*Saved entries*
----

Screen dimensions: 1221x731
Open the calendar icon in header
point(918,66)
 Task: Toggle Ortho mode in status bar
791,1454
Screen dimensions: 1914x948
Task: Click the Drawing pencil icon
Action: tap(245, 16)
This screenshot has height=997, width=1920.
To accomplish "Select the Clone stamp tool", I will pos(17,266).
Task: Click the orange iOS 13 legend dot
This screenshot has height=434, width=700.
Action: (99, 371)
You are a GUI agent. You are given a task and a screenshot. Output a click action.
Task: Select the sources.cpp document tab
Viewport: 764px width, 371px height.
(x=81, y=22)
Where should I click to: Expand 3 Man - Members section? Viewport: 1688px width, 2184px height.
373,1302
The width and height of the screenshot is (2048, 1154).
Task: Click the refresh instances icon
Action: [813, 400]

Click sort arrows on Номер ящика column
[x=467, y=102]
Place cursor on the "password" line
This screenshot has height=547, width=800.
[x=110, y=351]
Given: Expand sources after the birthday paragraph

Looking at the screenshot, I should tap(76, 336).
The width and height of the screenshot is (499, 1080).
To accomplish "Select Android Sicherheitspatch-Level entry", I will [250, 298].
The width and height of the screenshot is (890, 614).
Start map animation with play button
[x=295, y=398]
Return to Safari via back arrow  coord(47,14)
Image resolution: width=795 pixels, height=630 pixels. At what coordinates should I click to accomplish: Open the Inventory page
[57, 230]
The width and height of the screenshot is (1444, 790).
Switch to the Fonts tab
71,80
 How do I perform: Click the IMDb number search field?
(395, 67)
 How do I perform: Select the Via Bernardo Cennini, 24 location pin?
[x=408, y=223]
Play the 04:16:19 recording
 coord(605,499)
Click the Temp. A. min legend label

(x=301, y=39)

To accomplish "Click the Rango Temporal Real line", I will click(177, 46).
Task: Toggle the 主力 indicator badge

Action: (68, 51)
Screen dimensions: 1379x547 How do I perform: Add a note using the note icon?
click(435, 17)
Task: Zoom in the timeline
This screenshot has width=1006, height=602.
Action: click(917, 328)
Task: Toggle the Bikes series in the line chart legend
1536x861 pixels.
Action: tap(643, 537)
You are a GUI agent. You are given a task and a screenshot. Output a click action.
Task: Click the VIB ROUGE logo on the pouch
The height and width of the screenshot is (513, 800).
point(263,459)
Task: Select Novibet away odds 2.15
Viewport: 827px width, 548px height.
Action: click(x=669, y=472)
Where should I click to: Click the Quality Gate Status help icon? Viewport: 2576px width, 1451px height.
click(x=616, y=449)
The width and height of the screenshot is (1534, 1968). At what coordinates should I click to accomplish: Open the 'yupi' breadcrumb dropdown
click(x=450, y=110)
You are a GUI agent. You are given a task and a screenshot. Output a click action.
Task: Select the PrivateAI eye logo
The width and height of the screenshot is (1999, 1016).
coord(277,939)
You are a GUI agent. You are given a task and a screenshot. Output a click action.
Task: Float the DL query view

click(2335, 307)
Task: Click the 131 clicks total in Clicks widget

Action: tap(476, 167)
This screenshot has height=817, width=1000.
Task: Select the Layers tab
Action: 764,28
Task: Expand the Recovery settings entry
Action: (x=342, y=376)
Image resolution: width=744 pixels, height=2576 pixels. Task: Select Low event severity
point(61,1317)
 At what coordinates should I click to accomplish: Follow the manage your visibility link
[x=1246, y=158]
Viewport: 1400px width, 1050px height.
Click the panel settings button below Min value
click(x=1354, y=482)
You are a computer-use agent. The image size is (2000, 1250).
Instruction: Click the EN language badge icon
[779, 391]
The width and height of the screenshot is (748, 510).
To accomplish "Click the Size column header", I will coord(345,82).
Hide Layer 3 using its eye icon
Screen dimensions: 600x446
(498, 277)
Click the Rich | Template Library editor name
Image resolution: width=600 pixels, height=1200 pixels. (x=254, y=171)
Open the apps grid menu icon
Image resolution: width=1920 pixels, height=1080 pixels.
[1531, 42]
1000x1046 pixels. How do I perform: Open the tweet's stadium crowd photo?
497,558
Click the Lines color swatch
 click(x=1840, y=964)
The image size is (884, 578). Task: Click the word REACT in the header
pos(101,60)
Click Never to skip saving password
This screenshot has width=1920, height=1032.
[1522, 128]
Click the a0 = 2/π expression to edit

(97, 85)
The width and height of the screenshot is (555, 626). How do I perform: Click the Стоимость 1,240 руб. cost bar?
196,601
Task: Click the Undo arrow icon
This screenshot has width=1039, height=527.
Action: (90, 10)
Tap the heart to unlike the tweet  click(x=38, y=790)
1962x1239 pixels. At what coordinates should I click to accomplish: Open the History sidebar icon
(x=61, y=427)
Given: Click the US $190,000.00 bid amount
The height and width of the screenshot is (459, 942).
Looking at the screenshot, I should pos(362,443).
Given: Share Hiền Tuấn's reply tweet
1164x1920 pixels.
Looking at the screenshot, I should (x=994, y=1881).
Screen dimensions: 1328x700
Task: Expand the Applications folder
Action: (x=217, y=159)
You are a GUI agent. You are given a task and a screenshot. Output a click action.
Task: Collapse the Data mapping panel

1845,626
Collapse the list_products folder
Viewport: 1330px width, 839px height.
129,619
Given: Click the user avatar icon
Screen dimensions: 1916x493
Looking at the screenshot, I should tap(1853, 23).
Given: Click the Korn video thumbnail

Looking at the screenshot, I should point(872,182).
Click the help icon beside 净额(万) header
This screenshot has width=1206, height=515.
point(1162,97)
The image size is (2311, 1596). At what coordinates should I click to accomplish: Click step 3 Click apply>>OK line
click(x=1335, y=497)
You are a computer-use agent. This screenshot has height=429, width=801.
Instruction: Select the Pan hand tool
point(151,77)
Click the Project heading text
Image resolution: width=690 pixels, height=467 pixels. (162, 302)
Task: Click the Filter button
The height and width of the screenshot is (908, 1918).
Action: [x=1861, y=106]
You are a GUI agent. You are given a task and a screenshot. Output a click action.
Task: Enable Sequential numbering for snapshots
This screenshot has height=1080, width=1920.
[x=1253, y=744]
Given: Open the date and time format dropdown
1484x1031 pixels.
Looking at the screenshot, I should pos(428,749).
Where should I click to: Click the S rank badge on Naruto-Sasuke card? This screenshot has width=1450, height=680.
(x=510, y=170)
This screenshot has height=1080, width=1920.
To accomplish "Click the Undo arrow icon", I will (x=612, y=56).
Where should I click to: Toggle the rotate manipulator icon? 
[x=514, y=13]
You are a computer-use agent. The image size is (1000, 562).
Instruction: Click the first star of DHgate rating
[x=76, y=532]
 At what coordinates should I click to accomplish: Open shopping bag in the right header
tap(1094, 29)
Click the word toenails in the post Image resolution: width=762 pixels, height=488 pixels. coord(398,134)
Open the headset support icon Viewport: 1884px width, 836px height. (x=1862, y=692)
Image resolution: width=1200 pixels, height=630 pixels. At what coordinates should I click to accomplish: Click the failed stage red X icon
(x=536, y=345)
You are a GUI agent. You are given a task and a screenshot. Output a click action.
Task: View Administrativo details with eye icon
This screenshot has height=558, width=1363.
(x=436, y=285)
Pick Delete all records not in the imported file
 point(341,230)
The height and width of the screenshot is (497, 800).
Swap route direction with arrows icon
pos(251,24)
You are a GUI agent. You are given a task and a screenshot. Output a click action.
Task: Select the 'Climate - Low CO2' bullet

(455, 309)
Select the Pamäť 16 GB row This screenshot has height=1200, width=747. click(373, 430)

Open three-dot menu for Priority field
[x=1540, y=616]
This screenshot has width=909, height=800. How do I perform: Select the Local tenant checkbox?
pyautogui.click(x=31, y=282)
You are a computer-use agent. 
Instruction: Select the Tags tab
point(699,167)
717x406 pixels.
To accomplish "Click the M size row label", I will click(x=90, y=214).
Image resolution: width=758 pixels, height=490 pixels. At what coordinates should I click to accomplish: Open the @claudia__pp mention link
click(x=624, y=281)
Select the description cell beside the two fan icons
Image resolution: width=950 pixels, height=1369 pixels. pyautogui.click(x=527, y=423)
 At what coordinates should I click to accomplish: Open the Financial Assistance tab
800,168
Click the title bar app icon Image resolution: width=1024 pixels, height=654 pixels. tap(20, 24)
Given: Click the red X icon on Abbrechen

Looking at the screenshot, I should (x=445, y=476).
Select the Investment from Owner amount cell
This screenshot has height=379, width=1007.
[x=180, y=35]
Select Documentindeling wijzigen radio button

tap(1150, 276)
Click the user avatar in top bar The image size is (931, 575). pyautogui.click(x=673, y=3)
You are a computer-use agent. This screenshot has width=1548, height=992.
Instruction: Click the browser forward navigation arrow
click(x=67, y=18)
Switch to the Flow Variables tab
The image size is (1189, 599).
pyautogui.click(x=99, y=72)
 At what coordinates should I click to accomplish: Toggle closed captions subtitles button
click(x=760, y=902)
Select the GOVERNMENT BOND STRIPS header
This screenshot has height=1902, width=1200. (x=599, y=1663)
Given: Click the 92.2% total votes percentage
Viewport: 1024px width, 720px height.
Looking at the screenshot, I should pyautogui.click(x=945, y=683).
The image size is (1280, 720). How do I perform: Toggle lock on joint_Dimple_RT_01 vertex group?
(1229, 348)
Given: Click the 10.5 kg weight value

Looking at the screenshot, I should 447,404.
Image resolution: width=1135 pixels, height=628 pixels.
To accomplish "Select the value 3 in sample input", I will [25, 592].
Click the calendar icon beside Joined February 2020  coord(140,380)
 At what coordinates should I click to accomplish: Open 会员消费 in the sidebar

----

*YOUR OBJECTIVE*
Output the part of the saved entries that opens with the line containing "Click the word toenails" and closes with the line containing "Click the title" as a JSON list of strings, one string per line, leaving out blank lines.

*SOLUTION FOR THIS TASK*
[
  "Click the word toenails in the post Image resolution: width=762 pixels, height=488 pixels. coord(398,134)",
  "Open the headset support icon Viewport: 1884px width, 836px height. (x=1862, y=692)",
  "Image resolution: width=1200 pixels, height=630 pixels. At what coordinates should I click to accomplish: Click the failed stage red X icon",
  "(x=536, y=345)",
  "You are a GUI agent. You are given a task and a screenshot. Output a click action.",
  "Task: View Administrativo details with eye icon",
  "This screenshot has height=558, width=1363.",
  "(x=436, y=285)",
  "Pick Delete all records not in the imported file",
  " point(341,230)",
  "The height and width of the screenshot is (497, 800).",
  "Swap route direction with arrows icon",
  "pos(251,24)",
  "You are a GUI agent. You are given a task and a screenshot. Output a click action.",
  "Task: Select the 'Climate - Low CO2' bullet",
  "(455, 309)",
  "Select the Pamäť 16 GB row This screenshot has height=1200, width=747. click(373, 430)",
  "Open three-dot menu for Priority field",
  "[x=1540, y=616]",
  "This screenshot has width=909, height=800. How do I perform: Select the Local tenant checkbox?",
  "pyautogui.click(x=31, y=282)",
  "You are a computer-use agent. ",
  "Instruction: Select the Tags tab",
  "point(699,167)",
  "717x406 pixels.",
  "To accomplish \"Click the M size row label\", I will click(x=90, y=214).",
  "Image resolution: width=758 pixels, height=490 pixels. At what coordinates should I click to accomplish: Open the @claudia__pp mention link",
  "click(x=624, y=281)",
  "Select the description cell beside the two fan icons",
  "Image resolution: width=950 pixels, height=1369 pixels. pyautogui.click(x=527, y=423)",
  " At what coordinates should I click to accomplish: Open the Financial Assistance tab",
  "800,168",
  "Click the title bar app icon Image resolution: width=1024 pixels, height=654 pixels. tap(20, 24)"
]